2. Set up surrogate model

   device = torch.device("cuda:0" if torch.cuda.is_available() else "cpu")
   surrogate = GCN(nfeat=features.shape[1], nclass=labels.max().item()+1, nhid=16,
                   with_relu=False, device=device)
   surrogate = surrogate.to(device)
   surrogate.fit(features, adj, labels, idx_train)

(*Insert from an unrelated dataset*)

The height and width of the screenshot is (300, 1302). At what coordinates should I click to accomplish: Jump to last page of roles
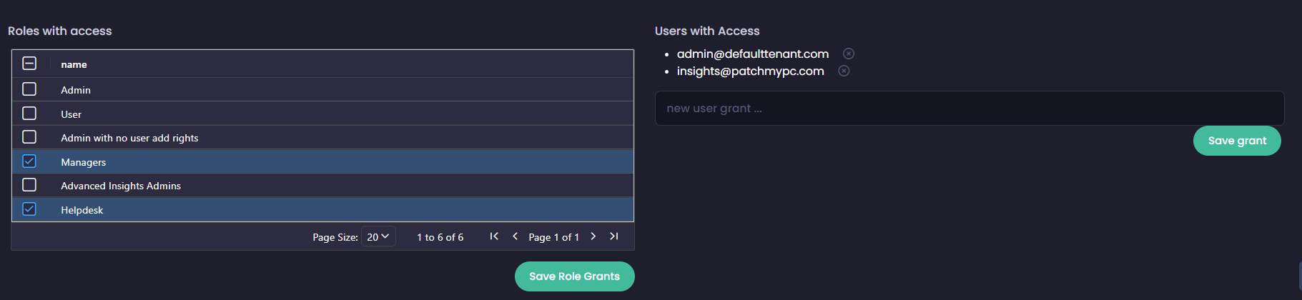click(613, 236)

3. Set up attack model and generate perturbations

   model = Metattack(model=surrogate, nnodes=adj.shape[0], feature_shape=features.shape, device=device)
   model = model.to(device)
   perturbations = int(0.05 * (adj.sum() // 2))
   model.attack(features, adj, labels, idx_train, idx_unlabeled, perturbations, ll_constraint=False)
   modified_adj = model.modified_adj

For more details please refer to mettack.py or run python examples/graph/test_mettack.py --dataset cora --ptb_rate 0.05

1. Load dataset

   import torch
   from deeprobust.graph.data import Dataset, PtbDataset
   from deeprobust.graph.defense import GCN, GCNJaccard
   import numpy as np
   np.random.seed(15)
   
   # load clean graph
   data = Dataset(root='/tmp/', name='cora', setting='nettack')
   adj, features, labels = data.adj, data.features, data.labels
   idx_train, idx_val, idx_test = data.idx_train, data.idx_val, data.idx_test
   
   # load pre-attacked graph by mettack
   perturbed_data = PtbDataset(root='/tmp/', name='cora')
   perturbed_adj = perturbed_data.adj

2. Test

   # Set up defense model and test performance
   device = torch.device("cuda:0" if torch.cuda.is_available() else "cpu")
   model = GCNJaccard(nfeat=features.shape[1], nclass=labels.max()+1, nhid=16, device=device)
   model = model.to(device)
   model.fit(features, perturbed_adj, labels, idx_train)
   model.eval()
   output = model.test(idx_test)
   
   # Test on GCN
   model = GCN(nfeat=features.shape[1], nclass=labels.max()+1, nhid=16, device=device)
   model = model.to(device)
   model.fit(features, perturbed_adj, labels, idx_train)
   model.eval()
   output = model.test(idx_test)

For more details please refer to test_gcn_jaccard.py or run python examples/graph/test_gcn_jaccard.py --dataset cora

Some of the algorithms are refer to paper authors' implementations. References can be found at the top of the file. Thanks to their outstanding works!